Tolliver shrank from the assaults of the sounder.

Where was Joe now? At the inn, drinking; or----

He jotted down the outpourings of the voluble key. More and more it became clear that the special and thirty-three would meet near his tower, but it would almost certainly be after midnight when Joe would have relieved him. He watched the clock, often pressing his fingers against his temples in an attempt to make bearable the hammering at his brain, unequal and persistent.

While the hands crawled towards midnight the wind increased, shrieking around the tower as if the pounding angered it.

Above the shaking of the windows Tolliver caught another sound, gentle and disturbing, as if countless fingers tapped softly, simultaneously against the panes.

He arose and raised one of the sashes.
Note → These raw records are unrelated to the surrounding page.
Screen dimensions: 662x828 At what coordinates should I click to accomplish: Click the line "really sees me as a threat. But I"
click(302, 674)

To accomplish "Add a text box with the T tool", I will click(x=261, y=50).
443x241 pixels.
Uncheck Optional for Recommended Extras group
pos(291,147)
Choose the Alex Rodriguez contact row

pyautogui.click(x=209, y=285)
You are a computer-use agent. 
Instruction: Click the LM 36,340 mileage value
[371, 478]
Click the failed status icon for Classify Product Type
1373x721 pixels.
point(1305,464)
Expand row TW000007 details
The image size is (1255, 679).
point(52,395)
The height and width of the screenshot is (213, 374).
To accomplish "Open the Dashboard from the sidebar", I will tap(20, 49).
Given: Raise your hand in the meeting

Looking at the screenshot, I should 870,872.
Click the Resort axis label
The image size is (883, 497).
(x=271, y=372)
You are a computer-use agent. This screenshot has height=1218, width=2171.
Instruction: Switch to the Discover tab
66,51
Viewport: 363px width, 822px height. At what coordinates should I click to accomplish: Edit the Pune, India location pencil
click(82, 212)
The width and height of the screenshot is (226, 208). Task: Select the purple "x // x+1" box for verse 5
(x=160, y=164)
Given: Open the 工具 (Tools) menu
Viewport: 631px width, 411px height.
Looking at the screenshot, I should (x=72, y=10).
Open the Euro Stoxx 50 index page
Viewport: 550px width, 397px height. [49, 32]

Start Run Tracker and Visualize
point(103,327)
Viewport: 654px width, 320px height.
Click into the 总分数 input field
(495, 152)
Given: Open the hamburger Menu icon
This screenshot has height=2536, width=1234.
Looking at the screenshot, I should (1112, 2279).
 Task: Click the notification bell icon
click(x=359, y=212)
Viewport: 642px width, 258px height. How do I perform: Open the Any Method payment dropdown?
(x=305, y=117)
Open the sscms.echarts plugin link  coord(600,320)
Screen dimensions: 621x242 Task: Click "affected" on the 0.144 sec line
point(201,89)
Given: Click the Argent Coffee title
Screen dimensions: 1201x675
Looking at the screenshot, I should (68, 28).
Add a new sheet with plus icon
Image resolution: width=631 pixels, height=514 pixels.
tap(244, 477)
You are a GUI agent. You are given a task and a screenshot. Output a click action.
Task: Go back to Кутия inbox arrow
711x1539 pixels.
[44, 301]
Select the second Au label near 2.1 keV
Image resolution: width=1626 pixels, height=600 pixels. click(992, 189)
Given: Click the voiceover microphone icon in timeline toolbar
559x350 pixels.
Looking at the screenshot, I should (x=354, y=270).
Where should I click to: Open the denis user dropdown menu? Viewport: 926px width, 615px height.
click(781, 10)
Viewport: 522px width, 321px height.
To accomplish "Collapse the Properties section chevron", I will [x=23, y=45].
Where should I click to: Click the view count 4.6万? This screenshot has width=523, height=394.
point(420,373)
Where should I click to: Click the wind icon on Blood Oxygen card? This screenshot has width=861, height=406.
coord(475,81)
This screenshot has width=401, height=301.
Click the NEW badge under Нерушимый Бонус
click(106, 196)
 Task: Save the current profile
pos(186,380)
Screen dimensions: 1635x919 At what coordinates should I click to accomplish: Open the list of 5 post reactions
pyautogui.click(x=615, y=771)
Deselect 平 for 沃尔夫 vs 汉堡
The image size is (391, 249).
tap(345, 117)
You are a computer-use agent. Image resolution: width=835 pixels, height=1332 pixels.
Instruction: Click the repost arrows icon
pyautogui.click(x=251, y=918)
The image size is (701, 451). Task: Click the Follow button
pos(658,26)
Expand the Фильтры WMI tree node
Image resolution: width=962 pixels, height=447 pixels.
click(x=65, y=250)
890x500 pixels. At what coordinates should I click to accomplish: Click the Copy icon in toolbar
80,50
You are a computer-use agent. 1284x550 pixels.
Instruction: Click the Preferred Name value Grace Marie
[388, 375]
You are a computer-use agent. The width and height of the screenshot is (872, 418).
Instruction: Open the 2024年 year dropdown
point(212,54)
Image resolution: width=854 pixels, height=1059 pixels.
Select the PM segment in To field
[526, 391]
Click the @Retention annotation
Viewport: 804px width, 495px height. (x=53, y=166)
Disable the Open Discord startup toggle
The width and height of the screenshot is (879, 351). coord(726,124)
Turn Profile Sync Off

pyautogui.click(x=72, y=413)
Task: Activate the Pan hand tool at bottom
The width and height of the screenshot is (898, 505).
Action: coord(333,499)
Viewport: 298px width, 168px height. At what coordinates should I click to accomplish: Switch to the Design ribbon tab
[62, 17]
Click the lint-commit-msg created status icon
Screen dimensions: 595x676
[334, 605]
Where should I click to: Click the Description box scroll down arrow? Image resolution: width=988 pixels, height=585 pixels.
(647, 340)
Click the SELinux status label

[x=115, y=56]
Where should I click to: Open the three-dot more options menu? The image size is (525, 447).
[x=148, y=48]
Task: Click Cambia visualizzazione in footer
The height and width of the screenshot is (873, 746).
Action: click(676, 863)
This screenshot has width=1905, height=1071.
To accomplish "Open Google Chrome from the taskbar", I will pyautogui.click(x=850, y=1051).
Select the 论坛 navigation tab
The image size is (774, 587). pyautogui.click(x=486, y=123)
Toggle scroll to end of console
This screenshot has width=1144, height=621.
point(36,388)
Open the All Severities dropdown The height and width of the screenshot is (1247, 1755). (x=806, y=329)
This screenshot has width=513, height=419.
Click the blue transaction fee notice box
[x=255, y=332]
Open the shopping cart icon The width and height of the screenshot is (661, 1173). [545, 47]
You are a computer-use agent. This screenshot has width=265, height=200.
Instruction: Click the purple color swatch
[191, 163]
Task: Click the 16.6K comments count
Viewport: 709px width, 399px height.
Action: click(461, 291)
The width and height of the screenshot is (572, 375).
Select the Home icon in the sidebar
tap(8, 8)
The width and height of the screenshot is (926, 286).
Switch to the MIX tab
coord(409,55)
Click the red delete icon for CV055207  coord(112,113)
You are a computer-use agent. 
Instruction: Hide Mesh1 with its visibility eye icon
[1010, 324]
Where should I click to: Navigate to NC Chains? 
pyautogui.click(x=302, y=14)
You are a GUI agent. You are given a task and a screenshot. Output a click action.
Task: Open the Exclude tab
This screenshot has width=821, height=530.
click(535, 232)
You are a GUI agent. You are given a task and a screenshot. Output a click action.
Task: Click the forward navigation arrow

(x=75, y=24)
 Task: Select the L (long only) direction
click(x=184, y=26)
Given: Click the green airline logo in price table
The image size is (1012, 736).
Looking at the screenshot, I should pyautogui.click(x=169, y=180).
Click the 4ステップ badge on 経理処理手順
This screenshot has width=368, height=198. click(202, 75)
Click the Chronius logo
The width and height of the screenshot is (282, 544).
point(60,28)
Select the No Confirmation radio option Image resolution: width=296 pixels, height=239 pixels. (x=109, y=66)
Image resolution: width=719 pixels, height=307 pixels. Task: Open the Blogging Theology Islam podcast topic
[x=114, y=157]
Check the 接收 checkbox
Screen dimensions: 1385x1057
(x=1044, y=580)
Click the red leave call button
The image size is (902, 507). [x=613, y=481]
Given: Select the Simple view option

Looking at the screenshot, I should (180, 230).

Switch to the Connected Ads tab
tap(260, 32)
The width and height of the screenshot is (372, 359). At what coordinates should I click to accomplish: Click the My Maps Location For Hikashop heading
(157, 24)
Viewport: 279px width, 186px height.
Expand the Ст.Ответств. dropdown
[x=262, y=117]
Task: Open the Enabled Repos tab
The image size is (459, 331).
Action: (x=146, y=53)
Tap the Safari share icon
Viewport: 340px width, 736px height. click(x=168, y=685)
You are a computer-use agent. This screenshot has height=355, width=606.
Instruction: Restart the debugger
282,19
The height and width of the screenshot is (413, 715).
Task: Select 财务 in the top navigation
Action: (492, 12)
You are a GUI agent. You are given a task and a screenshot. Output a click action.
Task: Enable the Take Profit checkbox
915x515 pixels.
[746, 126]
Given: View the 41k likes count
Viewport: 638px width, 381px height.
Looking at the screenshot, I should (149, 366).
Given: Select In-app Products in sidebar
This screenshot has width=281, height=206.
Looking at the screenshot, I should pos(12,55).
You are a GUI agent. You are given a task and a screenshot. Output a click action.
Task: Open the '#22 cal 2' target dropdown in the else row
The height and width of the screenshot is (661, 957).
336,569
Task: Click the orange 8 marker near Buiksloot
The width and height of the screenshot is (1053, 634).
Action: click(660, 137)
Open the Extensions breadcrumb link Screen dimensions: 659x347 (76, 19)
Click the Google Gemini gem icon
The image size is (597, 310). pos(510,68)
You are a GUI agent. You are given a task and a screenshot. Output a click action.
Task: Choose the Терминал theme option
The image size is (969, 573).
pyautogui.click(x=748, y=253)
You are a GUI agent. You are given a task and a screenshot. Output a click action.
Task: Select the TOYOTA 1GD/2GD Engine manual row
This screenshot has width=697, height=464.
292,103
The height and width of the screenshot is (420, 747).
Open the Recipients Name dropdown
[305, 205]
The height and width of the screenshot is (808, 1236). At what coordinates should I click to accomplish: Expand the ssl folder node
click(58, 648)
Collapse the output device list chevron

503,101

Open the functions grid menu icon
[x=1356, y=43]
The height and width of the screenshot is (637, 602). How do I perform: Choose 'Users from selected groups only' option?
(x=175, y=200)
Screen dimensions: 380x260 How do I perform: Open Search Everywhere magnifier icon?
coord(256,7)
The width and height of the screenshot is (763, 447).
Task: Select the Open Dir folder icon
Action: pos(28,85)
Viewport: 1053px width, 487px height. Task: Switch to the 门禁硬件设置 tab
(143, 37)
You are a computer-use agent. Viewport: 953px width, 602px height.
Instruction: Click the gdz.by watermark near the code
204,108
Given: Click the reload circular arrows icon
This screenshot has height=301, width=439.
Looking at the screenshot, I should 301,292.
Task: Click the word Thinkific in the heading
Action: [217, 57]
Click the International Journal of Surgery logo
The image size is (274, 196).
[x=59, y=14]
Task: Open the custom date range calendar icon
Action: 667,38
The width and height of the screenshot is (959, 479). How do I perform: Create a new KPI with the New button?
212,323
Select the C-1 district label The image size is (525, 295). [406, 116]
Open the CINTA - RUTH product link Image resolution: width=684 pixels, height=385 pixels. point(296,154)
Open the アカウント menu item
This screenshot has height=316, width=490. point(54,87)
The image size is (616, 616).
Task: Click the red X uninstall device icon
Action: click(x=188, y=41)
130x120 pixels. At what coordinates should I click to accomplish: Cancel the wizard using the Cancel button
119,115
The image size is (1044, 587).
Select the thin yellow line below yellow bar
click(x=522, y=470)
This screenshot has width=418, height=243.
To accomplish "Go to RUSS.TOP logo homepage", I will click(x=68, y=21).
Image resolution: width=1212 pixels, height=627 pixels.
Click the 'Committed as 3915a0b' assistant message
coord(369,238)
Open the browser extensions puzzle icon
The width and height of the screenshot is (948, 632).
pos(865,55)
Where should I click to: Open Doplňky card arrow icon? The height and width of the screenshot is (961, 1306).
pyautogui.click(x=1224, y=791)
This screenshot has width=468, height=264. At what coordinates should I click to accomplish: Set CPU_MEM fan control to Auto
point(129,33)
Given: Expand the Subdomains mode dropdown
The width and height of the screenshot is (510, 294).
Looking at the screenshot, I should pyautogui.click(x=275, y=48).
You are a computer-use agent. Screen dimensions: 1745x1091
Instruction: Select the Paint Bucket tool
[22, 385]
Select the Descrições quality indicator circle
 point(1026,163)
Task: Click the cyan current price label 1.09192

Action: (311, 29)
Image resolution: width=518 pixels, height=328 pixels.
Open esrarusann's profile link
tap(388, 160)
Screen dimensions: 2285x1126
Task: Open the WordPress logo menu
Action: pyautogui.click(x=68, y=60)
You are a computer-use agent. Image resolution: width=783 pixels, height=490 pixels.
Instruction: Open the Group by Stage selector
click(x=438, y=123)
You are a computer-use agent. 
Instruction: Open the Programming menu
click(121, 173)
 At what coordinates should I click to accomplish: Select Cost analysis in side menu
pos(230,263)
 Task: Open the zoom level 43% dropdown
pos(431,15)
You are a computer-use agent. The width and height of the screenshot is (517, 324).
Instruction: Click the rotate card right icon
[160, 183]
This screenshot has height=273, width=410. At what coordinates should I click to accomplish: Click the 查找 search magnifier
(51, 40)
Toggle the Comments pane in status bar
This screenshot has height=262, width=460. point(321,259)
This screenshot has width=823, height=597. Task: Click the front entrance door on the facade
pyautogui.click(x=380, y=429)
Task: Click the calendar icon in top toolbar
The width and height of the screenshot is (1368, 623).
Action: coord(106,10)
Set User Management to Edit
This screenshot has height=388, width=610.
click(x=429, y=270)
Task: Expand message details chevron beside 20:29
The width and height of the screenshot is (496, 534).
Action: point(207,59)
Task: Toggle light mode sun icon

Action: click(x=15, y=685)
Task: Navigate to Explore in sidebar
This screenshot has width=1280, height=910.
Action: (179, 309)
The wind tore triumphantly in, bearing a quantity of snowflakes that fluttered to the floor, expiring. Under his breath Tolliver swore. He leaned out, peering through the storm. The red and green signal lamps were blurred. He shrugged his shoulders. Anyway, Joe would relieve him before the final orders came, before either train was in the section.

Tolliver clenched his hands. If Joe didn't come!

He shrank from the force of his imagination.

He was glad Sally had the revolver.

He glanced at his watch, half believing that the clock had stopped.

There at last it was, both hands pointing straight up--midnight! And Tolliver heard only the storm and the unbearable strokes of the telegraph sounder. It was fairly definite now. Both trains were roaring through the storm, destined almost certainly to slip by each other at this siding within the next hour.

Where was Joe? And Sally and the boy alone at the house!

Quarter past twelve.

What vast interest could have made Joe forget his relief at the probable loss of his job?

Tolliver glanced from the rear window towards his home, smothered in the night and the storm. If he might only run there quickly to make sure that Sally was all right!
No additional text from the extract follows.